Several tests may be done before a person is diagnosed with diabetic macular edema. The following are a few of these tests. 

Patients take a visual acuity test every time they visit the eye doctor. This is the test where a patient reads a chart filled with letters and numbers. The letters and numbers get smaller as the patient moves down the page. In most cases, the doctor tests the patient’s eyes individually. This lets them determine how well the patient sees at different distances. 

The Amsler Grid test may also be carried out if the doctor suspects the patient suffers from diabetic macular edema. With this test, the patient will have a grid placed in front of them at normal reading distance. The patient then covers one eye and marks portions of the grid they cannot see clearly. They switch eyes and repeat the test. 

The doctor may choose to dilate the eyes to look at the retina and see if there is any fluid buildup. At this time, they also look for blood vessels that are damaged or leaking, any fatty deposits on the retina, or swelling in this part of the eye. 

A fluorescein angiography test lets the doctor see any damage to the macula. To conduct this test, the doctor injects a dye into the arm. This dye moves through the blood vessels of the body until it reaches the eye. It takes very little time for the dye to do so.

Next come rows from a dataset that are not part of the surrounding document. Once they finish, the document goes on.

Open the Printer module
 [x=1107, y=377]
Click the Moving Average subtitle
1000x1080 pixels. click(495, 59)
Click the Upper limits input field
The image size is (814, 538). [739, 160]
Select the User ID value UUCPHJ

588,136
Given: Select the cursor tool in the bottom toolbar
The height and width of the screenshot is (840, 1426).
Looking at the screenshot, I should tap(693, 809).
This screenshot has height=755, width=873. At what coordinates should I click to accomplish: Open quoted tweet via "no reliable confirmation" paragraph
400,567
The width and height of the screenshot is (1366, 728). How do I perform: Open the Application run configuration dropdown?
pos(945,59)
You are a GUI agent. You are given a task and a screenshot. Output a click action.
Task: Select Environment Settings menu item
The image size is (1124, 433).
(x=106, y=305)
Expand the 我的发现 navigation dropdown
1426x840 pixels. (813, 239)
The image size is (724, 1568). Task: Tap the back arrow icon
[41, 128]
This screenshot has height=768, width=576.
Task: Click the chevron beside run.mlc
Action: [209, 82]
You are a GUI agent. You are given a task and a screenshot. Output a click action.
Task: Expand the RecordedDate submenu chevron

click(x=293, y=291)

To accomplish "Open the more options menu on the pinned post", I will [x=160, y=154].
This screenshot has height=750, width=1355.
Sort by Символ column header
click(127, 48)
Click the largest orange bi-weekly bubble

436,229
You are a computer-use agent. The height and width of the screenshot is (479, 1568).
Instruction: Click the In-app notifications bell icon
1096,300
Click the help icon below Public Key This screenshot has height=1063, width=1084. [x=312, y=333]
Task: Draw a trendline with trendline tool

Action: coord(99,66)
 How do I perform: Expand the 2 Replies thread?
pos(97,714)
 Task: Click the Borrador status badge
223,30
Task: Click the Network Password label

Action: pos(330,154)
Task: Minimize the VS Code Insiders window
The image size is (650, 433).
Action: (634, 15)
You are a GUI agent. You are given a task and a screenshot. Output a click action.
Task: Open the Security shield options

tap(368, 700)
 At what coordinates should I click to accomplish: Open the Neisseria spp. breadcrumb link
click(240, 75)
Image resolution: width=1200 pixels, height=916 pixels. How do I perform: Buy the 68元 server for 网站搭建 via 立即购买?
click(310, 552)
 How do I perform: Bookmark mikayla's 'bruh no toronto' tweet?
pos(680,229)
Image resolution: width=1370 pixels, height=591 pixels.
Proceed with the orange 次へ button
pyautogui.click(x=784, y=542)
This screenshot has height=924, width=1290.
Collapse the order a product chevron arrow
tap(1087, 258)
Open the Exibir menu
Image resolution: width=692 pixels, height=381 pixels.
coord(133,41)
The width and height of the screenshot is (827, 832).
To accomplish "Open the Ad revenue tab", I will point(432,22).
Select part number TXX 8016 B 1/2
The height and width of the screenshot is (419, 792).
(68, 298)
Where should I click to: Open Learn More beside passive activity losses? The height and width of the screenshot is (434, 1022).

A camera is then used to take pictures of the retina so the doctor can see any blood vessels that are damaged or leaking. They also look for other signs of damage or disease. 

Treating Diabetic Macular Edema

Doctors have several options when it comes to treating DME. Regular injections of certain drugs help stop the blood vessels from leaking while slowing the growth of new vessels. The doctor may use Avastin, Lucentis, Eylea, Iluvien, or Macugen when treating DME with injections. Many patients find success with this treatment and state it improves their vision. These injections are safe and have a low risk of complications. 

Laser photocoagulation is another option. With the help of a tiny laser, the doctor seals any blood vessels that are leaking in the eyes, and several treatments may be needed to bring the problem under control. This procedure helps to stop the further loss of vision. 

Steroid injections may benefit some patients. These injections reduce swelling of the retina, helping to improve the patient’s vision. They are often used when other injections are providing the desired results but involve an increased risk of cataract development. 

Certain patients need to undergo a surgical procedure known as a vitrectomy. Doctors use this procedure when a person is bleeding from a cause other than macular edema. When the doctor performs this procedure, they remove any fluid that is interfering with normal vision and replace this fluid with a clear solution. 

Anyone who has been diagnosed with diabetes should see their eye doctor yearly. If problems arise between visits, it’s best to make an appointment right away, as early treatment can slow the progression of many eye diseases. However, the best way to prevent DME is to follow all instructions provided by the medical team and bring blood sugar levels under control. Individuals who do so find they have less to worry about when it comes to diabetic macular edema.